[Extrait choisi]

· · · · · · ·

De l’efficacité du privilège de prêteur de deniers

Par Nicolas Sidier et Adèle Orzoni

Dans un arrêt prononcé le 9 janvier 2019 (n°17-27411) destiné à une large publication, la Cour de cassation a consacré la supériorité de la portée et l’efficacité du privilège de prêteur de deniers par rapport aux autres types de garanties à commencer par l’hypothèque.

 

Cet arrêt est intéressant à double titre :

 

– D’abord, sur l’assiette du privilège de prêteur de deniers et son formalisme,

 

– Ensuite sur la responsabilité du notaire.

 

En l’espèce, deux personnes physiques avaient acquis par acte notarié la nue-propriété en indivision d’un ensemble immobilier, et l’usufruit en tontine. L’un des deux acquéreurs avait financé l’acquisition grâce à un emprunt bancaire garanti par un privilège de prêteur de deniers. Le notaire n’avait inscrit le privilège que sur la quote part indivise du coïndivisaire emprunteur, et non sur l’immeuble entier, contrairement à ce qui résultait de l’acte.

 

Ce dernier est placé en liquidation judiciaire ; la banque a assigné les indivisaires en partage de l’indivision, et le notaire en responsabilité et indemnisation.

 

1- La Cour de cassation affirme premièrement que « l‘assiette du privilège de prêteur de deniers est constituée par la totalité de l’immeuble » et ce « même s’il était né du chef d’un seul acquéreur ».

 

Elle rappelle ensuite que le privilège de prêteur de deniers prend rang à la date de la naissance de la créance et non (tel que cela est le cas en matière d’hypothèque) à la date de son inscription.

 

Cette sûreté revêt dès lors un intérêt particulier pour le prêteur qui sera considéré comme un créancier antérieur de l’indivision. Il pourra en conséquence se prévaloir des dispositions prévues à l’article 815-17 alinéa 1er du code civil, et solliciter la vente forcée du bien indivis sans procéder au partage préalable de l’indivision.

 

Pour mémoire, l’article 815-17 du code civil dispose que :

 

« Les créanciers qui auraient pu agir sur les biens indivis avant qu’il y eût indivision, et ceux dont la créance résulte de la conservation ou de la gestion des biens indivis, seront payés par prélèvement sur l’actif avant le partage. Ils peuvent en outre poursuivre la saisie et la vente des biens indivis.

· · · · · · ·

[Relevé]
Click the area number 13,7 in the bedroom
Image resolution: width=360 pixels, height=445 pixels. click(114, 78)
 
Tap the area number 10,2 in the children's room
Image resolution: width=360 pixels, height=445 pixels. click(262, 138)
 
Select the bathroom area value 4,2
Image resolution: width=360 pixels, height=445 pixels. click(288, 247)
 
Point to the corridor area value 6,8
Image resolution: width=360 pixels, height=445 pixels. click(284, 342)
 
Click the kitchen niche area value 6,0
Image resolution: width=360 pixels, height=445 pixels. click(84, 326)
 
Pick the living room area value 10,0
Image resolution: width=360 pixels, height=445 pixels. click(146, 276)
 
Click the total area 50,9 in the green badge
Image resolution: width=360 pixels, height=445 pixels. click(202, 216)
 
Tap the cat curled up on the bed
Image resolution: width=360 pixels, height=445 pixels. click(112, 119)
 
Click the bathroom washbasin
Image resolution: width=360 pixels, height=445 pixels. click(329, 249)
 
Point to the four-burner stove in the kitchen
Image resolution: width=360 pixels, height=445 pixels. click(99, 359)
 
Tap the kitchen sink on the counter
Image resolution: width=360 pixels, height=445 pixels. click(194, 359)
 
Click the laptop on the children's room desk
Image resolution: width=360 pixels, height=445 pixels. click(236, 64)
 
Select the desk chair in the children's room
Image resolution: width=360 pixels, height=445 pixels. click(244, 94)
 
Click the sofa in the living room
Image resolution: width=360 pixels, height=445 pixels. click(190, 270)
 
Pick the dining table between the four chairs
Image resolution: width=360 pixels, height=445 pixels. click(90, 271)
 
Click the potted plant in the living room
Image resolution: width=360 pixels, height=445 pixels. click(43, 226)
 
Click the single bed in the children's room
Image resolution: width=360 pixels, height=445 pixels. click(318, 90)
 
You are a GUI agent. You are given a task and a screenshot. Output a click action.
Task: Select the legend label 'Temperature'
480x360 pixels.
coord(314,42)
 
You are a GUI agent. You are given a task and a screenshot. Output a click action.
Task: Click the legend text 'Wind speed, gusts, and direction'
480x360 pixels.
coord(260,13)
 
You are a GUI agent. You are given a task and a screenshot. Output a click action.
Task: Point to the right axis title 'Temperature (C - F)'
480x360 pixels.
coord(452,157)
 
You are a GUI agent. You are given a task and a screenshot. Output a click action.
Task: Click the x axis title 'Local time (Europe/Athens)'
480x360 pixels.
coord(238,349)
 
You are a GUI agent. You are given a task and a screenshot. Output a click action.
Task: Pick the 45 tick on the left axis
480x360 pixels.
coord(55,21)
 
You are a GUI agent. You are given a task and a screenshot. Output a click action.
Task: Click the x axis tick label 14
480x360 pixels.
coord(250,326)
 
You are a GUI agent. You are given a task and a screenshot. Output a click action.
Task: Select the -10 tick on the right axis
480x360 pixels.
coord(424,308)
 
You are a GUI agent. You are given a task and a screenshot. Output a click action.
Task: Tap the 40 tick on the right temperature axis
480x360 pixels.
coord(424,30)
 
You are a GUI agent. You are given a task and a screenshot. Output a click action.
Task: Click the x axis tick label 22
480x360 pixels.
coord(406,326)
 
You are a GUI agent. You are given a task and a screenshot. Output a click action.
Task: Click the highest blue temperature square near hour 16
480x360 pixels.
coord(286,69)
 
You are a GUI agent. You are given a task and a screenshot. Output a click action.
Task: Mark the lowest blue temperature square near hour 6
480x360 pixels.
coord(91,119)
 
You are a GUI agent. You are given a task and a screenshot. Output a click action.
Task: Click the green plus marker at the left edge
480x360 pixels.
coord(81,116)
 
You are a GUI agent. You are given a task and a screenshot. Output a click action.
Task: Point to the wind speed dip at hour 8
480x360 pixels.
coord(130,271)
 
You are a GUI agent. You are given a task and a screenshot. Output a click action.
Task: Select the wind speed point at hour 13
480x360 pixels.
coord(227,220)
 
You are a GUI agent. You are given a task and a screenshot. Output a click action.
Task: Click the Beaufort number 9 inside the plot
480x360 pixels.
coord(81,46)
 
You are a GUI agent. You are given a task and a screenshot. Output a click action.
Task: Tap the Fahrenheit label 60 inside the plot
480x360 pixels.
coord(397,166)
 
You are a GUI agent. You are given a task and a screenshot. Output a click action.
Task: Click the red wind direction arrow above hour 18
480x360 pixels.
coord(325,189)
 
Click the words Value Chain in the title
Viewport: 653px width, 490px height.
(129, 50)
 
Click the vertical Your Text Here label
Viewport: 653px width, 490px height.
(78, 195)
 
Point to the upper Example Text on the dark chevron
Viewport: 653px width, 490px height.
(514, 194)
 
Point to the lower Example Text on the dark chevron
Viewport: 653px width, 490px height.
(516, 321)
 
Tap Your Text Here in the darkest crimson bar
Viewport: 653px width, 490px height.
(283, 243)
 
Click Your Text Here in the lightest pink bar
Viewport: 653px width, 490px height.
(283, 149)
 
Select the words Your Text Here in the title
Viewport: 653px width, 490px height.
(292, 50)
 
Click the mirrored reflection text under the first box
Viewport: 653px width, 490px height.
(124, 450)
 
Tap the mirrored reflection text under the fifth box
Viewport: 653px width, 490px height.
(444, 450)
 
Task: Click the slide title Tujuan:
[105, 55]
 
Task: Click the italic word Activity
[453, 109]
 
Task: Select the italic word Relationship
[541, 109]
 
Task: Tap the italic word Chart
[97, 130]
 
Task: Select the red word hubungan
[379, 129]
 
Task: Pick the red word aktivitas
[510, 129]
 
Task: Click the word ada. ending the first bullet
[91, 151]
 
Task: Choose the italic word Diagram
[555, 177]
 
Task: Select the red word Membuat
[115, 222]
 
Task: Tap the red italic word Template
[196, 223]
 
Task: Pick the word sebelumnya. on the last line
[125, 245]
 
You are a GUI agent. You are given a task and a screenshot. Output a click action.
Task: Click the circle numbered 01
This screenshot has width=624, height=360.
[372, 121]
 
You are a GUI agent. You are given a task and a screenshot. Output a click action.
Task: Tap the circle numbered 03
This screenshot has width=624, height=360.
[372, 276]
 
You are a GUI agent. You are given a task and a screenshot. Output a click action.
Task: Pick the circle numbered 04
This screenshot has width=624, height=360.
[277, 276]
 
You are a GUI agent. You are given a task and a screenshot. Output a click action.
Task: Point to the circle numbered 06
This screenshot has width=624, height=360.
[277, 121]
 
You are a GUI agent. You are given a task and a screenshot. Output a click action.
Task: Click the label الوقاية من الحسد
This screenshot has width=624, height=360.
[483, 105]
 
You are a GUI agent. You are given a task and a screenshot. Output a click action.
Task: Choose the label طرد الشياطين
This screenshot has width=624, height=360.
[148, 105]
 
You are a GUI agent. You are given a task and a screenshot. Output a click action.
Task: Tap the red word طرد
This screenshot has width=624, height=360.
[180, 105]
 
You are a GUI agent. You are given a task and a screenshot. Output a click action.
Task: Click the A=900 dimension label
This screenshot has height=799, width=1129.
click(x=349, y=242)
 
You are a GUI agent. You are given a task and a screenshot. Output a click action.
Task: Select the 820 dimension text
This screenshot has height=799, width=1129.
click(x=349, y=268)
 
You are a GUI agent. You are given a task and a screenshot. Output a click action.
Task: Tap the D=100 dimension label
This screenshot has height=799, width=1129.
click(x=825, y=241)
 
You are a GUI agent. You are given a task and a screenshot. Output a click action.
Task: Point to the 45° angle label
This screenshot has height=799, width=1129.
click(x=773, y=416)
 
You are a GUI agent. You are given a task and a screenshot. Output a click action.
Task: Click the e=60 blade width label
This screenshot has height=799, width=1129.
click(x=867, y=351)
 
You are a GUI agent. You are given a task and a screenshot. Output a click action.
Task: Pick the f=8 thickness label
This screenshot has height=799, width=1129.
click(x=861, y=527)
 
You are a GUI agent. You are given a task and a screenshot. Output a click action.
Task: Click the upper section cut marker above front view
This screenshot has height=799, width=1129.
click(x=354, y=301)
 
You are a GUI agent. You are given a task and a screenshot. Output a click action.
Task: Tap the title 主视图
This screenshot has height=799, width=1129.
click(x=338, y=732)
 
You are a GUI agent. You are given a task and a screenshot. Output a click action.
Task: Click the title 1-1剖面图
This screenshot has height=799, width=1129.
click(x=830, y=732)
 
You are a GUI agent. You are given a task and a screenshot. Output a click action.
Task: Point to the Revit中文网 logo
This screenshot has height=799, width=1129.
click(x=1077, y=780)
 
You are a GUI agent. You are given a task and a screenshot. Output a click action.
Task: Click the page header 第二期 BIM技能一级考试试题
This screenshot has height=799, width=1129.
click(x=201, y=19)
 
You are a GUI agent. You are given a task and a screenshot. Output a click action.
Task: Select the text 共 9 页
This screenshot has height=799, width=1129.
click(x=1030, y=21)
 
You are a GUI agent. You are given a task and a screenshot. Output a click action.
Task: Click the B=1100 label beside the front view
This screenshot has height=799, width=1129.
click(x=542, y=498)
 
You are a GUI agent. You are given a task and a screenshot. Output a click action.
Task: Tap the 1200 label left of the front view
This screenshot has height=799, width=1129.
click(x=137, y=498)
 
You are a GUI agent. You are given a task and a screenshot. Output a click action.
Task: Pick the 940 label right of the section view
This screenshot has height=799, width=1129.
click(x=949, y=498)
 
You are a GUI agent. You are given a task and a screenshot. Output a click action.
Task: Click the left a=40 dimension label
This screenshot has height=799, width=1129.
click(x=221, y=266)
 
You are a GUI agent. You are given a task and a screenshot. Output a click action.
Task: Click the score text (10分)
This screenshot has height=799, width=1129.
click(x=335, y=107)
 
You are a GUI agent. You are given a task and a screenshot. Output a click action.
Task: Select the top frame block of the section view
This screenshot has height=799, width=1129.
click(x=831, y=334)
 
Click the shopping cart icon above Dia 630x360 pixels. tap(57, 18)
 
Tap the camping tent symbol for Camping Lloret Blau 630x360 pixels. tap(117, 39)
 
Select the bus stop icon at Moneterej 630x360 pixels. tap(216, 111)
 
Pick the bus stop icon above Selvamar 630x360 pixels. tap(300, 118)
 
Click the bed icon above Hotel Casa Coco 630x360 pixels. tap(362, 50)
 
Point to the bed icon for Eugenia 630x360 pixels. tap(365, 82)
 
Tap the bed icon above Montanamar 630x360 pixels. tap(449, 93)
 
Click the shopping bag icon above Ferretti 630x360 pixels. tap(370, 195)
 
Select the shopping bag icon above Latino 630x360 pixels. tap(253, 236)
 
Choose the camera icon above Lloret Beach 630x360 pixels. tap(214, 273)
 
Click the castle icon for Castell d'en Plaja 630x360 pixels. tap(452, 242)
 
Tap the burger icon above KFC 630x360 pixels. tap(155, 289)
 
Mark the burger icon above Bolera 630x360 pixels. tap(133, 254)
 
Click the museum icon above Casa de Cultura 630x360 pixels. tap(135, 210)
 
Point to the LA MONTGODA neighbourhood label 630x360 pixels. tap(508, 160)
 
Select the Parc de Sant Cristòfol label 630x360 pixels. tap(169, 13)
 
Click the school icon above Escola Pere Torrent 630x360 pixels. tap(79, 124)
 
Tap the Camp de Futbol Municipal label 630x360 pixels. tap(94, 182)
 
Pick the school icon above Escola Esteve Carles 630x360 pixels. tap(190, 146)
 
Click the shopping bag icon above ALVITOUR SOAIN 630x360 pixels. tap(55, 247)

· · · · · · ·

[Travail demandé]
Rédigez la suite du commentaire consacré au privilège de prêteur de deniers, en reprenant juste après sa dernière phrase.

[Réponse apportée]
 

Les créanciers personnels d’un indivisaire ne peuvent saisir sa part dans les biens indivis, meubles ou immeubles.

 

Ils ont toutefois la faculté de provoquer le partage au nom de leur débiteur ou d’intervenir dans le partage provoqué par lui. Les coïndivisaires peuvent arrêter le cours de l’action en partage en acquittant l’obligation au nom et en l’acquit du débiteur. Ceux qui exerceront cette faculté se rembourseront par prélèvement sur les biens indivis ».

 

Cette règle n’est pas nouvelle (Civ 16 mai 2013 n°12-16216) mais est ici exposée de façon particulièrement claire par la Cour de cassation.

 

Il s’agit en outre de la consécration jurisprudentielle de la théorie dite de « l’indivisibilité du privilège de prêteur de deniers », bien connue de la pratique notariale, qui n’avait cependant jamais été énoncée si clairement par la Haute Juridiction.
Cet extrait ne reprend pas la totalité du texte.